[Saved entries]
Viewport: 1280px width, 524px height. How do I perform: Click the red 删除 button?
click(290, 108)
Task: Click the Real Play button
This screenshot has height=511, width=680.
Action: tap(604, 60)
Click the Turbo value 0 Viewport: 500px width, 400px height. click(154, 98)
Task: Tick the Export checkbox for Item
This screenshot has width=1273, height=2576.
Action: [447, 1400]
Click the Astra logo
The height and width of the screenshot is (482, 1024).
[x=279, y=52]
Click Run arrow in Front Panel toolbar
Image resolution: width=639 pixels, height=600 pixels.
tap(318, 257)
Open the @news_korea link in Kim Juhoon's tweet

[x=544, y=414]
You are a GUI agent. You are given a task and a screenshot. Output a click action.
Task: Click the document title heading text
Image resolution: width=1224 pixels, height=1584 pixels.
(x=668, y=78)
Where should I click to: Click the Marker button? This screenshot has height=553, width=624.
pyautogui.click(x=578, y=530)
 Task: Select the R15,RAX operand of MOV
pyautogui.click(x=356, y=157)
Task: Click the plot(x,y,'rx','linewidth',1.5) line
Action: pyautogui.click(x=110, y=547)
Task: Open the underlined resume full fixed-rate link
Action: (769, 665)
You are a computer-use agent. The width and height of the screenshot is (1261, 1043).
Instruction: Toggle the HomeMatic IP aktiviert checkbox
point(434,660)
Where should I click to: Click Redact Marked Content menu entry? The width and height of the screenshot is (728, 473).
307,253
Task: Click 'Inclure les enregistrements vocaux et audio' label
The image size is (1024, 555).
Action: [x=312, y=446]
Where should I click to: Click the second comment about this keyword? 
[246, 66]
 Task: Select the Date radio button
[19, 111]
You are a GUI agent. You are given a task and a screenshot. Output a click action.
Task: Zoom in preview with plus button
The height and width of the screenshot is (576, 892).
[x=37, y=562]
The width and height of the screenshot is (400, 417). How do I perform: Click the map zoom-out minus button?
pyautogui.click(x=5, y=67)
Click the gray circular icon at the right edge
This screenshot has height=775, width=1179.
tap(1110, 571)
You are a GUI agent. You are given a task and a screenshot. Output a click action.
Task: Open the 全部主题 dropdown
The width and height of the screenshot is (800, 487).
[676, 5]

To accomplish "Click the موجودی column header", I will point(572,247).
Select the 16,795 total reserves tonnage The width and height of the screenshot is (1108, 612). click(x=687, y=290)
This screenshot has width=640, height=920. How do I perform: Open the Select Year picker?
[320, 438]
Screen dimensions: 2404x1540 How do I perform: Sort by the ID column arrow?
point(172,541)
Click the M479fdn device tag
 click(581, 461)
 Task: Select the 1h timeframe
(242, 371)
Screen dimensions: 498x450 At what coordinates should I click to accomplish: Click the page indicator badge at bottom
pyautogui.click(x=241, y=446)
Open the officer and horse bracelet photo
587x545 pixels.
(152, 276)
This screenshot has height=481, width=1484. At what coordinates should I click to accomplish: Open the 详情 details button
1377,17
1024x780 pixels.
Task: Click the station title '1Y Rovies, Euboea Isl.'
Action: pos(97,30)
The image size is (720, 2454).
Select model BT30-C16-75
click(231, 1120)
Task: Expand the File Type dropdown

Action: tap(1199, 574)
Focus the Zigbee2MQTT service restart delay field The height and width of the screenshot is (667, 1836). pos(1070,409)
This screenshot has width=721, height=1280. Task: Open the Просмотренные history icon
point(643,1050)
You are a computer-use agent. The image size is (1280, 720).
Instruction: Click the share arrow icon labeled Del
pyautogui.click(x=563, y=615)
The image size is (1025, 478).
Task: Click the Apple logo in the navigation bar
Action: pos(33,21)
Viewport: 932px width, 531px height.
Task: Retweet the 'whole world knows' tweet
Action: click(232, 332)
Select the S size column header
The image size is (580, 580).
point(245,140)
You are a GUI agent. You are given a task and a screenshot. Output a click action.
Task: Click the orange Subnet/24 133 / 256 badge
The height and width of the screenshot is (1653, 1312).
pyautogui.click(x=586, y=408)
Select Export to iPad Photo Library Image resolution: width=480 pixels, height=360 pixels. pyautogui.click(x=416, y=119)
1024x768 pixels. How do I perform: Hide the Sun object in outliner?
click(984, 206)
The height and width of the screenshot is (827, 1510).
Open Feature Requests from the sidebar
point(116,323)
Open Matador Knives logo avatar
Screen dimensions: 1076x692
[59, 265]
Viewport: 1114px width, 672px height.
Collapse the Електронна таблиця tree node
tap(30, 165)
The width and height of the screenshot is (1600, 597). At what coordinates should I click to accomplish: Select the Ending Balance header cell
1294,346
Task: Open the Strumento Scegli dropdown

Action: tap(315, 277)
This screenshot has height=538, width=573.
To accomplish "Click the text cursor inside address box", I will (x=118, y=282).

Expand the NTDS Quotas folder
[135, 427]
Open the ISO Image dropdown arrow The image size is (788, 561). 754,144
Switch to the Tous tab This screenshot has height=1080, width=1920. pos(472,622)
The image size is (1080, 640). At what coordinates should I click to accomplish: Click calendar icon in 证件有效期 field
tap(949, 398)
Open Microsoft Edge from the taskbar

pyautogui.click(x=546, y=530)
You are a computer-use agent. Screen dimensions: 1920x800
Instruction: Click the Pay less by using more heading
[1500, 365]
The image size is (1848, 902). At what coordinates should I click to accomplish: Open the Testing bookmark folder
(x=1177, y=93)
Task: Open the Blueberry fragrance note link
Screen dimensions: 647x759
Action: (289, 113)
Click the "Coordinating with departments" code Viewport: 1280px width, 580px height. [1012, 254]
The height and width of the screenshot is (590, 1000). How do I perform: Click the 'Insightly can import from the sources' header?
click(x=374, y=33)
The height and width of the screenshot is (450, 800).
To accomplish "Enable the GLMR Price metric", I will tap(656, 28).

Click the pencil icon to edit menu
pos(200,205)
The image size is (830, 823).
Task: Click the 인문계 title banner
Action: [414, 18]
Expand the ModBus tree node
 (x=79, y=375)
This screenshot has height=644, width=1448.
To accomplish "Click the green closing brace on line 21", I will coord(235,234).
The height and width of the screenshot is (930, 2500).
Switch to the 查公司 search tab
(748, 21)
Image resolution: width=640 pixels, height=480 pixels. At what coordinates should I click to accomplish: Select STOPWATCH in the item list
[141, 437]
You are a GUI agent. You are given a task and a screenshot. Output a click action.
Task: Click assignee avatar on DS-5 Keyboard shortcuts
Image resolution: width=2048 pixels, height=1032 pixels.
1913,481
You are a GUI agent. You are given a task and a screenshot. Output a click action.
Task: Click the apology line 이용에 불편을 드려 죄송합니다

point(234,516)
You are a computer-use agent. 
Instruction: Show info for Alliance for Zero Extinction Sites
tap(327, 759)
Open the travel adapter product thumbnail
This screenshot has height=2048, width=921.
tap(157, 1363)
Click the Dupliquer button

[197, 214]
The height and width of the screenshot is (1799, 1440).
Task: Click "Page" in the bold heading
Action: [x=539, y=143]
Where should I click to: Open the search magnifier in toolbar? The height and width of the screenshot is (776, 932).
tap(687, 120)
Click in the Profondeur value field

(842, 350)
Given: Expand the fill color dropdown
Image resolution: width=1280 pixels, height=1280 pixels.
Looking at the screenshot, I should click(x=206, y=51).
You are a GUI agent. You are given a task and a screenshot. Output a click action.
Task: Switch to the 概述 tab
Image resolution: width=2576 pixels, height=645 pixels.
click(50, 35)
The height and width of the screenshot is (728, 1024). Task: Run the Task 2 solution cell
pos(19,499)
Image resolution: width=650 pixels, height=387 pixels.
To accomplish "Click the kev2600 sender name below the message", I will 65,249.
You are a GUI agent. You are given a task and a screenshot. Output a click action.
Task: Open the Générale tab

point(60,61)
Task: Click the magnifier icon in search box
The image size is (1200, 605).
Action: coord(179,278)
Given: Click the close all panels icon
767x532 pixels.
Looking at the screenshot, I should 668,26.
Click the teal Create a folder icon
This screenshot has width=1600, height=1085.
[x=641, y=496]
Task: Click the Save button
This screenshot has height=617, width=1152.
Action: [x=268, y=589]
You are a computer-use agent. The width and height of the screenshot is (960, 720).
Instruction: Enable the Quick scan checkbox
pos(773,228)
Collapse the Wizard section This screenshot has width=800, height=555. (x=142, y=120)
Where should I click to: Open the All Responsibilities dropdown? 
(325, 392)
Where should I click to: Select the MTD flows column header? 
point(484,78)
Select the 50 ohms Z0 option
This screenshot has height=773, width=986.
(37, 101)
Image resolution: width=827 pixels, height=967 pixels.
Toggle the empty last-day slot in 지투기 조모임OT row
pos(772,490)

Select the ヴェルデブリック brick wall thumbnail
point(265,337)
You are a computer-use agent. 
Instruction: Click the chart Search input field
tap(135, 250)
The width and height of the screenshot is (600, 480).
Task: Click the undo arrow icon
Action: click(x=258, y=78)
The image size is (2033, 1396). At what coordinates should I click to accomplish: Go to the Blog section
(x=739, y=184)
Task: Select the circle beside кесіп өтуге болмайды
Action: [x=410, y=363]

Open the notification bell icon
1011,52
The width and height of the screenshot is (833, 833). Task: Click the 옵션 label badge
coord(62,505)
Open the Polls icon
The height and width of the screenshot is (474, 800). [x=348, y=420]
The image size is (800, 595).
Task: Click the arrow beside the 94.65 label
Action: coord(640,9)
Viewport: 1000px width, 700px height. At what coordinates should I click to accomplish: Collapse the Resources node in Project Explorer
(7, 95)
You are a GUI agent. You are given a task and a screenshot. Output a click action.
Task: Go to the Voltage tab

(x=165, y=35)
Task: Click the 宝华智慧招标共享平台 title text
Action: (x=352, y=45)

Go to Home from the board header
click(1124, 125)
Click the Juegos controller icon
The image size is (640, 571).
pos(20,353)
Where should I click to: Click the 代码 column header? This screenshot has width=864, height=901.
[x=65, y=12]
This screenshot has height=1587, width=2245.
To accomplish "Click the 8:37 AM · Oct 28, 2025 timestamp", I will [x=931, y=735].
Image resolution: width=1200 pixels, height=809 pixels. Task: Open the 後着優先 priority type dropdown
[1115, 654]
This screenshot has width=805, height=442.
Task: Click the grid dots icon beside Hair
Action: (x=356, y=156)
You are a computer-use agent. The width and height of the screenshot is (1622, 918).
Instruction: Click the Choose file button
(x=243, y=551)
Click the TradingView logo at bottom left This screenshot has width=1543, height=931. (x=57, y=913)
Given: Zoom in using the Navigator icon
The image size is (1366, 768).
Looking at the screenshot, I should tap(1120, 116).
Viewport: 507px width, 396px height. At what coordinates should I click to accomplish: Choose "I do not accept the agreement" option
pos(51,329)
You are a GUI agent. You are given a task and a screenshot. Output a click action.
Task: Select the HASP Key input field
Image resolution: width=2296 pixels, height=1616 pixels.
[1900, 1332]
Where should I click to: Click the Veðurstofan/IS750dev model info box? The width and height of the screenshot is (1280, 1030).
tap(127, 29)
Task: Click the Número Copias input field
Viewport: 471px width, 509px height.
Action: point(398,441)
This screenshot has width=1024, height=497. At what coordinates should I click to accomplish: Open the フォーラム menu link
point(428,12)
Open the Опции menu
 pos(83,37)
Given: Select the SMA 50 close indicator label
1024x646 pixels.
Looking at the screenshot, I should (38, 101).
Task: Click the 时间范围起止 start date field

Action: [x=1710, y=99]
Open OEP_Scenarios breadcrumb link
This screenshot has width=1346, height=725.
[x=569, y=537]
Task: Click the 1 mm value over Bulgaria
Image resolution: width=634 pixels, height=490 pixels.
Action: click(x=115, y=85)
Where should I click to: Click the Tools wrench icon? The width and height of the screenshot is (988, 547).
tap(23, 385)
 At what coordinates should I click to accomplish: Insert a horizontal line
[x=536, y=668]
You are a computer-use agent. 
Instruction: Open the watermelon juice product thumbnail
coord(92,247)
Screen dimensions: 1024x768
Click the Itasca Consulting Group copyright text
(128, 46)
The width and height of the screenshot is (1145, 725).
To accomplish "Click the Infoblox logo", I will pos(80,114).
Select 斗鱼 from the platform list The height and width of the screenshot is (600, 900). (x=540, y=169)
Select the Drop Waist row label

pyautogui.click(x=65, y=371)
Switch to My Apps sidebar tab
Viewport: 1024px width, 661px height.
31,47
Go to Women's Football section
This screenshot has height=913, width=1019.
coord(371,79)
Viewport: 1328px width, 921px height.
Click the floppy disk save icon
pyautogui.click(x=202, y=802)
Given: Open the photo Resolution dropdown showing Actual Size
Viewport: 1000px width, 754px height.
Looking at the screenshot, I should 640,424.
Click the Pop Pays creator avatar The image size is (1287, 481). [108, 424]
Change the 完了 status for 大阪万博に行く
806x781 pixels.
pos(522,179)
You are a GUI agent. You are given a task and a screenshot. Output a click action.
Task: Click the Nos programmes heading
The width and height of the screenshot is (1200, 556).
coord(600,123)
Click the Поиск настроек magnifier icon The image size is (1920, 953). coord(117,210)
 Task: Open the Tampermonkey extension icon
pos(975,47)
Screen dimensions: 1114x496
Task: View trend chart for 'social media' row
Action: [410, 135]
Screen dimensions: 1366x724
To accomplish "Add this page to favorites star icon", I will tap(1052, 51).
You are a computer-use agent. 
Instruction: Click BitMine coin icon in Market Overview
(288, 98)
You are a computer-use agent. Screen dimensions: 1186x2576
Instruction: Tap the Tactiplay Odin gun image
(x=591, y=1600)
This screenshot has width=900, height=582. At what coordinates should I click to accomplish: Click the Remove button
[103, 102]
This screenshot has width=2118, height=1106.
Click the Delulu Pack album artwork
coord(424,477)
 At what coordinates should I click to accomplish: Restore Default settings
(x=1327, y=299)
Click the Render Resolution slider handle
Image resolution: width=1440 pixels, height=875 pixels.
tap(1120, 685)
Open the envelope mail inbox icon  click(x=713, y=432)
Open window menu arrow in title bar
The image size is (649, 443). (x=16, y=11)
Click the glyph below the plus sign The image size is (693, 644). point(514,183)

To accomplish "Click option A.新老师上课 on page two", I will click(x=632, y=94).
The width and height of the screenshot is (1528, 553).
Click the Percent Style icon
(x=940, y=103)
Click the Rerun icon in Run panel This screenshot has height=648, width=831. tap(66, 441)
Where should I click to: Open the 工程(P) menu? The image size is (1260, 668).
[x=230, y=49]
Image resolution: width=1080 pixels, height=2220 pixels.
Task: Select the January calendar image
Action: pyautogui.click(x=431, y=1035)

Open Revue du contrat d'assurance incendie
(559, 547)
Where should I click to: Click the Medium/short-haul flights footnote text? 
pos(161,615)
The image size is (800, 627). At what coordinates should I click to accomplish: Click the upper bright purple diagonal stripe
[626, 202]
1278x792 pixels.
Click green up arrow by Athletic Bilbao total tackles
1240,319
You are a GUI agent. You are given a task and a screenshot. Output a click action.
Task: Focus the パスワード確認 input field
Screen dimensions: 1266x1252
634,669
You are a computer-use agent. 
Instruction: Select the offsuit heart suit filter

▶ _PROBLEM STATEMENT_
Please count how many lines in the preceding records hold the word "close", then give only that number.

▶ _TASK ANSWER_
2